# Instructions for the task
From the line with "Kirim Pesan (33, 2426)" through the line with "latest issue (851, 661)", repeat the entries verbatim, both end lines included, and add nothing.

** Records for the task follows **

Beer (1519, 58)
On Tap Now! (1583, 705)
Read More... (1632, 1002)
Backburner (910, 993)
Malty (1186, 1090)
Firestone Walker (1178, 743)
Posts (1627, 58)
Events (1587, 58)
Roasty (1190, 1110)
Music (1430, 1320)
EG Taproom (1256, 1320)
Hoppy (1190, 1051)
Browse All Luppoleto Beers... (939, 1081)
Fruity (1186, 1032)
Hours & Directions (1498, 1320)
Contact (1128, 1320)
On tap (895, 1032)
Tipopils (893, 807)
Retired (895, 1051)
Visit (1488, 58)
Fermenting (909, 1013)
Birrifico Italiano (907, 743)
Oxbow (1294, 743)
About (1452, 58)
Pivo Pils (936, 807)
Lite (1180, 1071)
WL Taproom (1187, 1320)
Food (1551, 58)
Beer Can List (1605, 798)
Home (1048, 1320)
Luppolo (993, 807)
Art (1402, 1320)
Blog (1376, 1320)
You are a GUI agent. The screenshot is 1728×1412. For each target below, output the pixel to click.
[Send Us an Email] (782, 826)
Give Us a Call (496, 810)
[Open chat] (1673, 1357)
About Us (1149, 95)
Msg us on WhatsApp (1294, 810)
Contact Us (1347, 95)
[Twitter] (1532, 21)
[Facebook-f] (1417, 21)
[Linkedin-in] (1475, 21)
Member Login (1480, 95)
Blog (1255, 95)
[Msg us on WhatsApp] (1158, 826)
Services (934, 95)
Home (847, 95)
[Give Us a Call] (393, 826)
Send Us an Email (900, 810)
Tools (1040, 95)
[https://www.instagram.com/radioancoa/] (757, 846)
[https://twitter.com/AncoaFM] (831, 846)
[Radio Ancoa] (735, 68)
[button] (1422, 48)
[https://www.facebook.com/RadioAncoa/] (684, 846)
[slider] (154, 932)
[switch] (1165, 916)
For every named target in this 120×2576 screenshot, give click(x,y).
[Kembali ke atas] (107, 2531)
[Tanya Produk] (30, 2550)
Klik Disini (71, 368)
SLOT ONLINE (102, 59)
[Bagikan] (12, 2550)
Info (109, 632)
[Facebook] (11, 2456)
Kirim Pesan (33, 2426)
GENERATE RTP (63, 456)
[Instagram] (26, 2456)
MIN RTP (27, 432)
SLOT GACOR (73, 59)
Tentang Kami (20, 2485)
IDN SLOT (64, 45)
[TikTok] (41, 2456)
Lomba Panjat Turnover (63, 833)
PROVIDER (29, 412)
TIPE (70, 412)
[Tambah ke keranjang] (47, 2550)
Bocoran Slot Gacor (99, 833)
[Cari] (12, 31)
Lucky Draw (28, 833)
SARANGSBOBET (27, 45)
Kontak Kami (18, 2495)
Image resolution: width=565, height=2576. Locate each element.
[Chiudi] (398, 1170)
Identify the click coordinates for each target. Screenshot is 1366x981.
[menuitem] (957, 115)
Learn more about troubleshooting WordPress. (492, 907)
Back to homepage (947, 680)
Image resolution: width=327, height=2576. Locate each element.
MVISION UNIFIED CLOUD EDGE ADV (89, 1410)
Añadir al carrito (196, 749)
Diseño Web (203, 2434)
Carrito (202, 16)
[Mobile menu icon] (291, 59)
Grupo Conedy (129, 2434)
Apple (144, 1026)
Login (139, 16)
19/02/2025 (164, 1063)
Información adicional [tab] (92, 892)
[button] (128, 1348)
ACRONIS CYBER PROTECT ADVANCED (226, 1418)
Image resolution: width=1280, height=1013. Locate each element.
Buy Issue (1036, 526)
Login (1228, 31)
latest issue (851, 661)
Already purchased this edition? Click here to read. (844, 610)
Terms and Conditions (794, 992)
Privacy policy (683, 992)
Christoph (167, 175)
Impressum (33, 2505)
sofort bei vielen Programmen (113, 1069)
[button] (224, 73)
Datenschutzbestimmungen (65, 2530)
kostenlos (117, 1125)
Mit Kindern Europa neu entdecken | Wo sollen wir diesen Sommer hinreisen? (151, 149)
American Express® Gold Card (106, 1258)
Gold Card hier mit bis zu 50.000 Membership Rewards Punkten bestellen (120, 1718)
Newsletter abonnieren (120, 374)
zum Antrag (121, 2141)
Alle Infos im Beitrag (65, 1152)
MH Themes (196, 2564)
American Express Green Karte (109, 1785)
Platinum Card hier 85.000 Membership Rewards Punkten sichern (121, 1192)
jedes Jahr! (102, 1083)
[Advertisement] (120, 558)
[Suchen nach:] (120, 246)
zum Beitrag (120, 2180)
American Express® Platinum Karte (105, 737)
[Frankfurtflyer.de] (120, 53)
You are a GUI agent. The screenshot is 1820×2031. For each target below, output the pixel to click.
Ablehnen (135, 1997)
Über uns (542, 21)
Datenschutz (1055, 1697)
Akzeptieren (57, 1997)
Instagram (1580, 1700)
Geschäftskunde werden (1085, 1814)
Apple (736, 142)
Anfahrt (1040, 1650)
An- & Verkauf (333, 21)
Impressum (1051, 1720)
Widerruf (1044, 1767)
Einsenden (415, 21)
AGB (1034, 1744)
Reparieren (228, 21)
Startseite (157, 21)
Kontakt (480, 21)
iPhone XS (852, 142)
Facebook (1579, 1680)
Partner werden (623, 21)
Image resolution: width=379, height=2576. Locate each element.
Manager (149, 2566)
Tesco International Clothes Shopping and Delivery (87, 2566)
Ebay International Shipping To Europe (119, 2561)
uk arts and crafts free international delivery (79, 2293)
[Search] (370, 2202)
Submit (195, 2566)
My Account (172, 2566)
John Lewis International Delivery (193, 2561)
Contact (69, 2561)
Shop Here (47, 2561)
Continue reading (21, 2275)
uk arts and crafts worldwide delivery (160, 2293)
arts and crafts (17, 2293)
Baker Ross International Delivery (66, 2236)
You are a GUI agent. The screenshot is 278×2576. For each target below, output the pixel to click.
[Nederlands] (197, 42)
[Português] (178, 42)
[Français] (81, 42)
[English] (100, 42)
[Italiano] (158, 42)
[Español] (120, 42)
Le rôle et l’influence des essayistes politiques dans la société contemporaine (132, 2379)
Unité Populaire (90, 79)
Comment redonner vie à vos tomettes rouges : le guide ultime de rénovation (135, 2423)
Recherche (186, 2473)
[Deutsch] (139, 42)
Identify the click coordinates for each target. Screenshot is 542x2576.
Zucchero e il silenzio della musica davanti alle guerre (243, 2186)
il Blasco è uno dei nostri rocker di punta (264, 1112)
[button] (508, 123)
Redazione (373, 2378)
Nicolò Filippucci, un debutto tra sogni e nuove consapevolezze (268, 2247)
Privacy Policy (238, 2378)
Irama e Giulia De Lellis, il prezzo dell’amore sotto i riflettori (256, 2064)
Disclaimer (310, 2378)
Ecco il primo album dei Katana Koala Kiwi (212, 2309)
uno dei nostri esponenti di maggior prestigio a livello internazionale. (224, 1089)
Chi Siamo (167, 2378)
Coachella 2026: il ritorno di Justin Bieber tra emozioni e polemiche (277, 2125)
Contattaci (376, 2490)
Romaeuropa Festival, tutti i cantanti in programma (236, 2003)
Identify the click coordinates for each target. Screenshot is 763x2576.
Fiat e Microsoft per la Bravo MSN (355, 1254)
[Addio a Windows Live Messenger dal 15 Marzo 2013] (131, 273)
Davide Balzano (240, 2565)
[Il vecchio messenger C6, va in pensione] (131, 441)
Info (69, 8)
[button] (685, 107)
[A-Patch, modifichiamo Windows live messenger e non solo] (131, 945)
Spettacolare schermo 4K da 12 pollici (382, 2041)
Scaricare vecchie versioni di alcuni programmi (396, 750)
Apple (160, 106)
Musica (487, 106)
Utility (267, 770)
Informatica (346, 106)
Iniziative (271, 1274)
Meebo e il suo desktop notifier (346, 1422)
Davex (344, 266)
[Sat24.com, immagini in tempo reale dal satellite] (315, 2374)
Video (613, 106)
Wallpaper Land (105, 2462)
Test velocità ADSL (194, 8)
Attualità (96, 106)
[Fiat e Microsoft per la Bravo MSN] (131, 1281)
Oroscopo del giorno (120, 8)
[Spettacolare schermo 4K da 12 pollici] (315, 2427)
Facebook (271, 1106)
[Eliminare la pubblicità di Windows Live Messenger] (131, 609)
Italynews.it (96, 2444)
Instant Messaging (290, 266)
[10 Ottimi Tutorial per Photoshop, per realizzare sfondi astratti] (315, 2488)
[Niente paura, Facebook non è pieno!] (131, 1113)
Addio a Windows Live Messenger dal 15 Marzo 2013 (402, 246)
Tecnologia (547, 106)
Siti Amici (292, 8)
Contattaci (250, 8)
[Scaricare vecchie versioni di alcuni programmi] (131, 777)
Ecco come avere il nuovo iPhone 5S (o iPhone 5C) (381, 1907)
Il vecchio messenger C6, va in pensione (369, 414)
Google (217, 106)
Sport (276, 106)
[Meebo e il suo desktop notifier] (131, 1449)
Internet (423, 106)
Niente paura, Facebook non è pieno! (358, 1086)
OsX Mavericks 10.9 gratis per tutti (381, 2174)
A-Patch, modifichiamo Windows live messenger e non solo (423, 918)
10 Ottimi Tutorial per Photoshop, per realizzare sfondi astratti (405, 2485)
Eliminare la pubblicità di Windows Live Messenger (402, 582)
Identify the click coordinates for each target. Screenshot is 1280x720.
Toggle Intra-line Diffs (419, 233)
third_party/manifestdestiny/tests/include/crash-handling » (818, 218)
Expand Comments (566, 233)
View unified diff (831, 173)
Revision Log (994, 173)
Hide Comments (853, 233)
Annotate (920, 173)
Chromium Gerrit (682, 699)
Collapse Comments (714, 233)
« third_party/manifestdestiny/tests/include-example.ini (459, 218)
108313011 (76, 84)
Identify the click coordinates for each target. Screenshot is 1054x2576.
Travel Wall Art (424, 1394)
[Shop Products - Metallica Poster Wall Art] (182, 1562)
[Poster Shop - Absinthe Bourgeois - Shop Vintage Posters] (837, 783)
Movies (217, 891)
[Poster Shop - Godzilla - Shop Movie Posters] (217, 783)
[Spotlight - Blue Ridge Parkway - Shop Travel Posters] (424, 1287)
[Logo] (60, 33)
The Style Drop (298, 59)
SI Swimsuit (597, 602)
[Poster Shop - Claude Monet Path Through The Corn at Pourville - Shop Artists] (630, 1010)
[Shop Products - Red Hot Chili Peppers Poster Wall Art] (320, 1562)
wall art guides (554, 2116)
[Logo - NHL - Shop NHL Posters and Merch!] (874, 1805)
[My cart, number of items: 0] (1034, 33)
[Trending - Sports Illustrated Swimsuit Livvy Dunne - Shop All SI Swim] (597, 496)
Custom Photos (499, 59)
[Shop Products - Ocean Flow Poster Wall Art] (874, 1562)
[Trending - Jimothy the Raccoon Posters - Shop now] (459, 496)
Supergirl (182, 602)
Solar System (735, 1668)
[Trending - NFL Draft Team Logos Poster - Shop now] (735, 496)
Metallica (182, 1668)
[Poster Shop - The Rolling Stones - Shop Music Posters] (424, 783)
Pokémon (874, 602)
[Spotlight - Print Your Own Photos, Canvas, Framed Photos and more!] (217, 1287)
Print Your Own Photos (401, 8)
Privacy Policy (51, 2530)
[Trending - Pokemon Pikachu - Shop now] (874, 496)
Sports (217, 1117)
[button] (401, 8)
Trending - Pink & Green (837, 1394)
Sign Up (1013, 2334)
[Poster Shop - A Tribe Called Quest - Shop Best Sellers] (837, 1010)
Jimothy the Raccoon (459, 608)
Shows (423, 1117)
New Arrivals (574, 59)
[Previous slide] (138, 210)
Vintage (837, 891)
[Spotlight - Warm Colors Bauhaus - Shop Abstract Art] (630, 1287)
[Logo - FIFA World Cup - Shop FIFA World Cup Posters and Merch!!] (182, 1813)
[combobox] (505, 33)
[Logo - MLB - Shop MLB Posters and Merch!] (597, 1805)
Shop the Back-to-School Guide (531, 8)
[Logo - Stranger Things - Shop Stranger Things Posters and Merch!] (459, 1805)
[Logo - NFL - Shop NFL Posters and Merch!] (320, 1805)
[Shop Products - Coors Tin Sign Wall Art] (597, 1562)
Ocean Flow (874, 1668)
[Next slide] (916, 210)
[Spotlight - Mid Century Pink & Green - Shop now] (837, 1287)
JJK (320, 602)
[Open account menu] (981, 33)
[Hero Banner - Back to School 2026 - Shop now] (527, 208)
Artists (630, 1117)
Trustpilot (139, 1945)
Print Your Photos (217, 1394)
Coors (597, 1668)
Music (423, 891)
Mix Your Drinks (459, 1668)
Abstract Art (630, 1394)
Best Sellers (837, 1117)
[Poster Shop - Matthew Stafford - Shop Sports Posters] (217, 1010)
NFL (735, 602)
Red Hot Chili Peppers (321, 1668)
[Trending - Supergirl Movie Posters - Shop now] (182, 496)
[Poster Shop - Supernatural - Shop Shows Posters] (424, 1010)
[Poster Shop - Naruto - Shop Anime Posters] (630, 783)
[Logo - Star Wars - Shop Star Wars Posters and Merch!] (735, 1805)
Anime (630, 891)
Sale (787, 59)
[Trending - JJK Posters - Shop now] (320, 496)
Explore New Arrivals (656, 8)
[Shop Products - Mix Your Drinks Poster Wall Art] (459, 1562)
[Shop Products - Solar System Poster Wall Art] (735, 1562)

** End of Records for the task **

# Your response
Kirim Pesan (33, 2426)
GENERATE RTP (63, 456)
[Instagram] (26, 2456)
MIN RTP (27, 432)
SLOT GACOR (73, 59)
Tentang Kami (20, 2485)
IDN SLOT (64, 45)
[TikTok] (41, 2456)
Lomba Panjat Turnover (63, 833)
PROVIDER (29, 412)
TIPE (70, 412)
[Tambah ke keranjang] (47, 2550)
Bocoran Slot Gacor (99, 833)
[Cari] (12, 31)
Lucky Draw (28, 833)
SARANGSBOBET (27, 45)
Kontak Kami (18, 2495)
Image resolution: width=565, height=2576. Locate each element.
[Chiudi] (398, 1170)
Identify the click coordinates for each target. Screenshot is 1366x981.
[menuitem] (957, 115)
Learn more about troubleshooting WordPress. (492, 907)
Back to homepage (947, 680)
Image resolution: width=327, height=2576. Locate each element.
MVISION UNIFIED CLOUD EDGE ADV (89, 1410)
Añadir al carrito (196, 749)
Diseño Web (203, 2434)
Carrito (202, 16)
[Mobile menu icon] (291, 59)
Grupo Conedy (129, 2434)
Apple (144, 1026)
Login (139, 16)
19/02/2025 (164, 1063)
Información adicional [tab] (92, 892)
[button] (128, 1348)
ACRONIS CYBER PROTECT ADVANCED (226, 1418)
Image resolution: width=1280, height=1013. Locate each element.
Buy Issue (1036, 526)
Login (1228, 31)
latest issue (851, 661)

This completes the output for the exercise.